Menfi a ajouté que la Libye traversait une phase sans précédent de développement et de reconstruction dans les secteurs des infrastructures, de l’énergie, de l’éducation et de la santé, avec un retour accéléré des entreprises et des investissements étrangers. Il a insisté sur la nécessité de mettre en avant ces évolutions positives auprès de la communauté internationale.
De son côté, Moussa Al-Kouni, membre du Conseil présidentiel, a exprimé son espoir de voir les aspirations du peuple libyen se concrétiser malgré les « échecs ». Sur la plateforme X, il a écrit : « 14 ans… malgré la tempête des échecs, notre détermination à concrétiser les aspirations populaires demeure intacte. »
Un processus de réconciliation nationale en échec
L’anniversaire du soulèvement coïncide avec l’échec de l’Union africaine à réunir les parties libyennes à Addis-Abeba pour signer un pacte de paix et de réconciliation. Par ailleurs, les Nations unies ont nommé une nouvelle cheffe de mission en Libye, la dixième depuis 2011, sans avancée notable.
Les observateurs estiment qu’une solution politique en Libye doit tenir compte des transformations qu’a connues le pays ces dernières années.
Le chef du gouvernement d’unité nationale, Abdelhamid Dbeibah, a souligné que la révolution qui a renversé Kadhafi n’était pas une simple phase transitoire et que ceux qui ont sacrifié leur vie lors du soulèvement aspiraient à offrir à leurs enfants de meilleurs services de santé et d’éducation. Il a insisté sur le fait que « la Libye ne pourra être reconstruite que grâce aux efforts et à la détermination de sa jeunesse. »
La Chambre des représentants, dans son message de félicitations, a réaffirmé son engagement à poursuivre les efforts pour réaliser les aspirations du peuple en matière de stabilité et de développement. Elle a appelé à l’unité nationale et à la réconciliation afin d’aller de l’avant vers un avenir prospère où les Libyens jouiront de la sécurité et du bien-être.
Le gouvernement issu de la Chambre des représentants, dirigé par Oussama Hammad, a déclaré que cette révolution demeure un symbole de la volonté du peuple libyen et de son aspiration à la liberté et à la construction d’un État basé sur les institutions et la justice. Il a également exhorté à l’unité pour bâtir un avenir meilleur.
Une Libye toujours engluée dans le chaos politique et économique
Des analystes libyens soulignent que le pays a encore besoin de surmonter le chaos politique et sécuritaire en misant sur la réconciliation nationale, qui reste jusqu’à présent une simple déclaration d’intention. L’échec des efforts de l’Union africaine pour parvenir à un accord de paix et de réconciliation en est la preuve.

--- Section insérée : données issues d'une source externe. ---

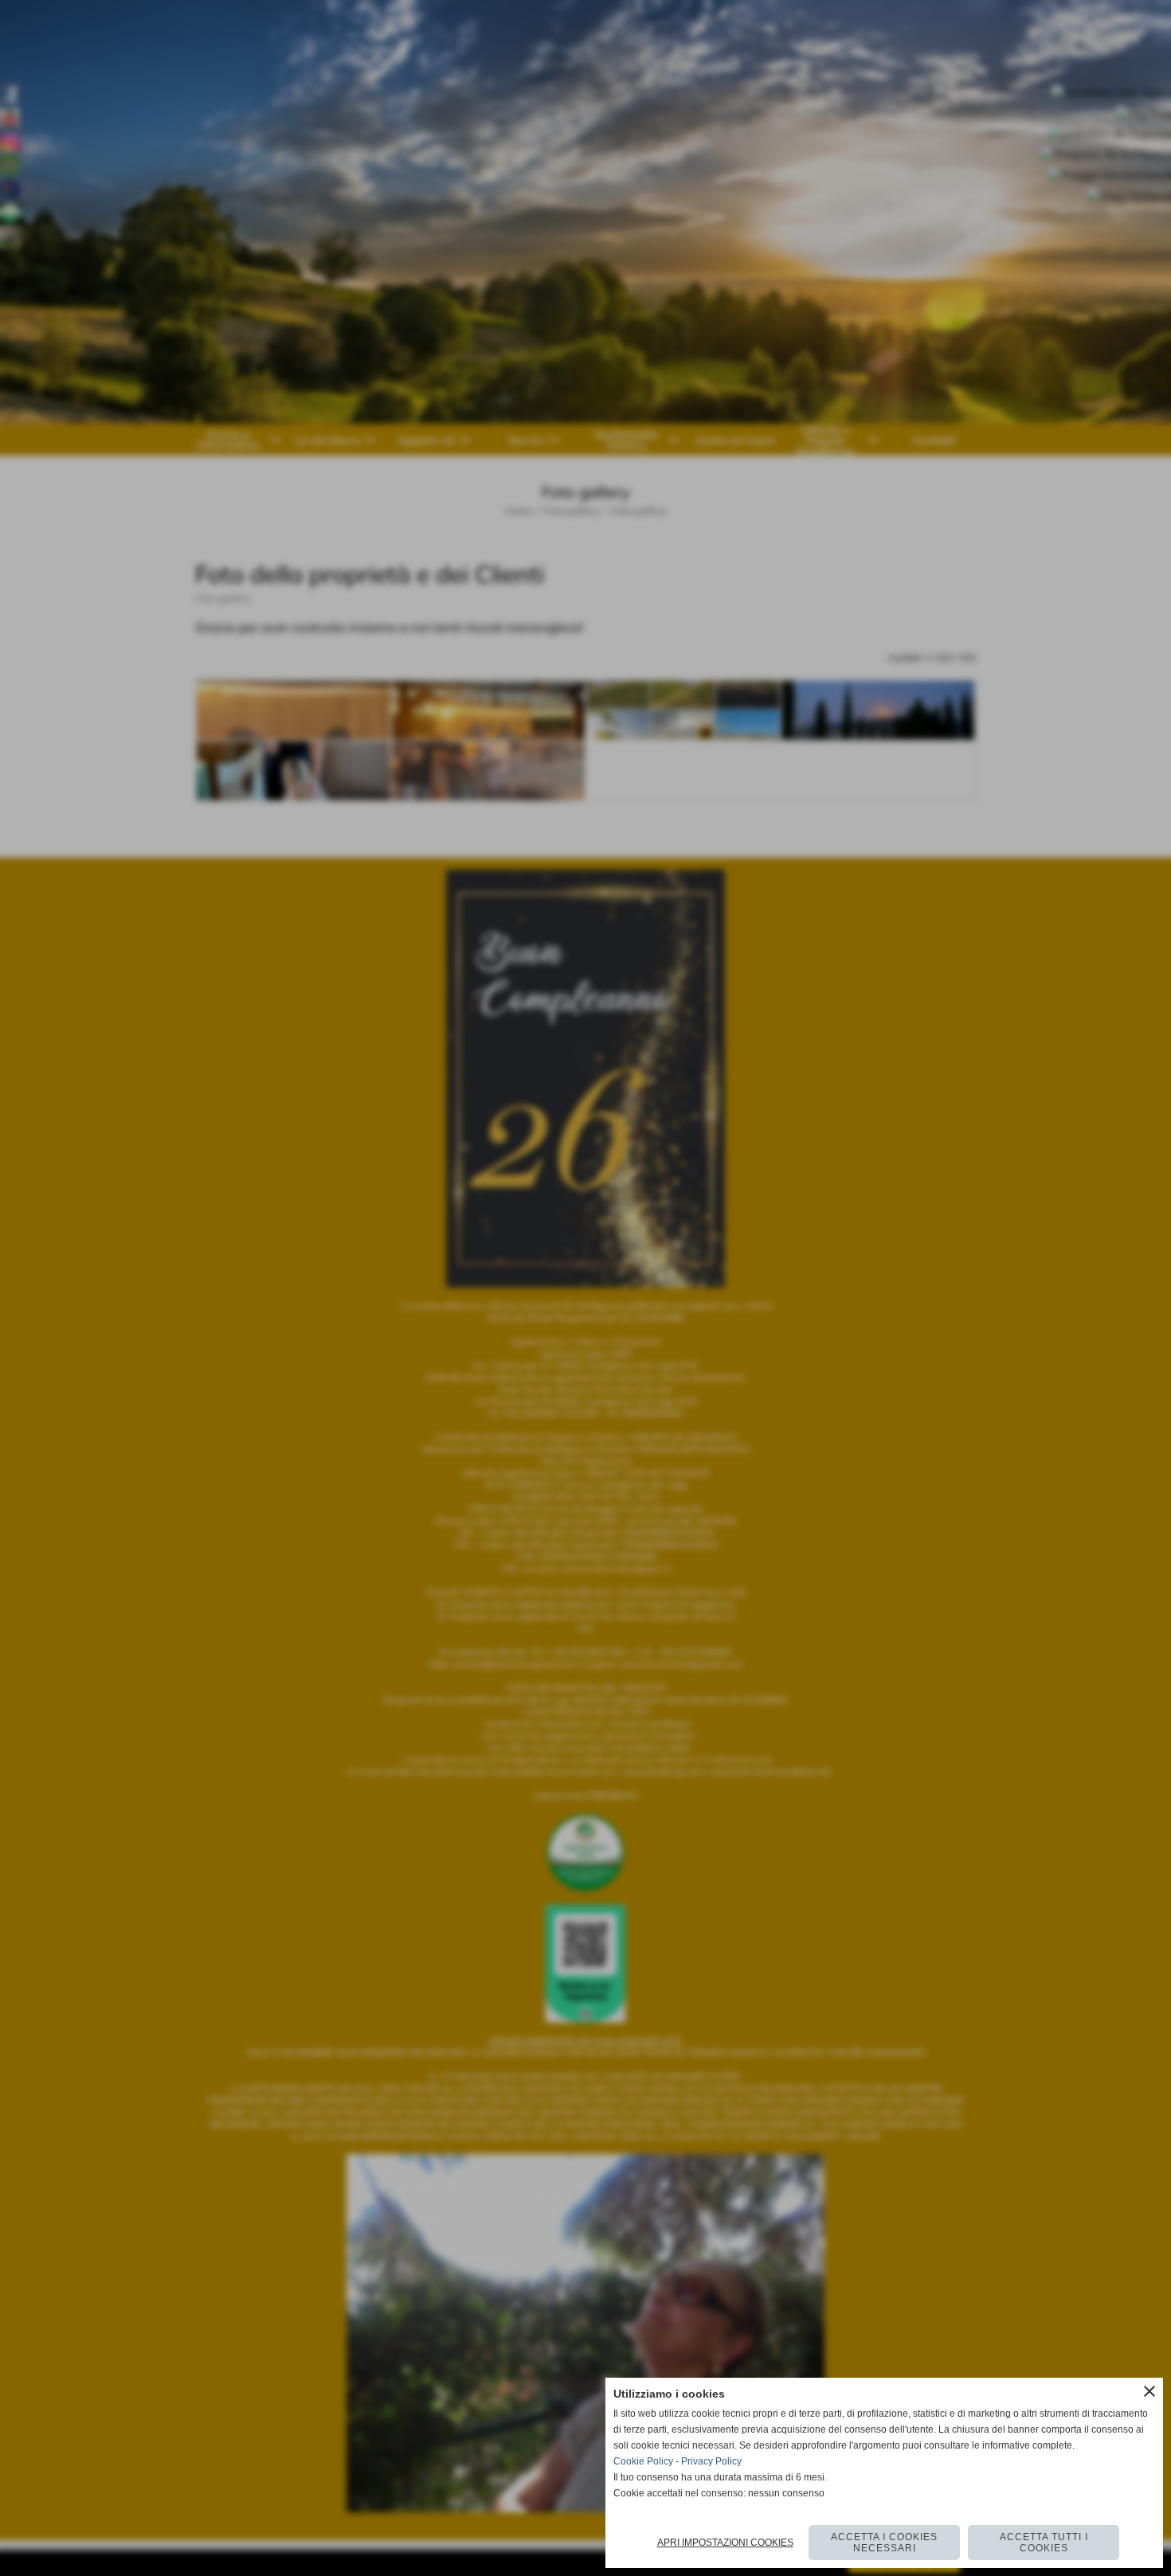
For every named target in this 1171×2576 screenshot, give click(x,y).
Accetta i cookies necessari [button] (884, 2542)
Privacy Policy (711, 2461)
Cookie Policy (643, 2461)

Le report des solutions profite à certains acteurs politiques ainsi qu’aux réseaux de corruption et de criminalité, ce qui a conduit la Libye à figurer parmi les dix pays les plus corrompus au monde. En 2024, elle a occupé la 173ᵉ place sur 180 dans l’indice mondial de corruption de Transparency International, illustrant l’exploitation des ressources d’un pays riche en pétrole et en gaz.
Raqi Al-Masmari, professeur de droit à l’université de Derna, a expliqué que « la corruption en Libye est enracinée depuis des décennies en raison de l’absence de mécanismes efficaces de contrôle et de reddition des comptes. Cela a conduit à une dilapidation systématique des fonds publics en l’absence de transparence et d’intégrité. » Il a ajouté que les organismes de contrôle en Libye sont devenus inefficaces en raison du clientélisme tribal et régional, les empêchant de jouer pleinement leur rôle dans la lutte contre la corruption.
Al-Masmari a souligné que la propagation de la corruption ne résulte pas uniquement de la faiblesse des institutions de contrôle, mais aussi du manque de conscience morale et nationale ainsi que d’une culture sociale qui ne rejette pas suffisamment ce fléau, contribuant ainsi à son aggravation avec le temps.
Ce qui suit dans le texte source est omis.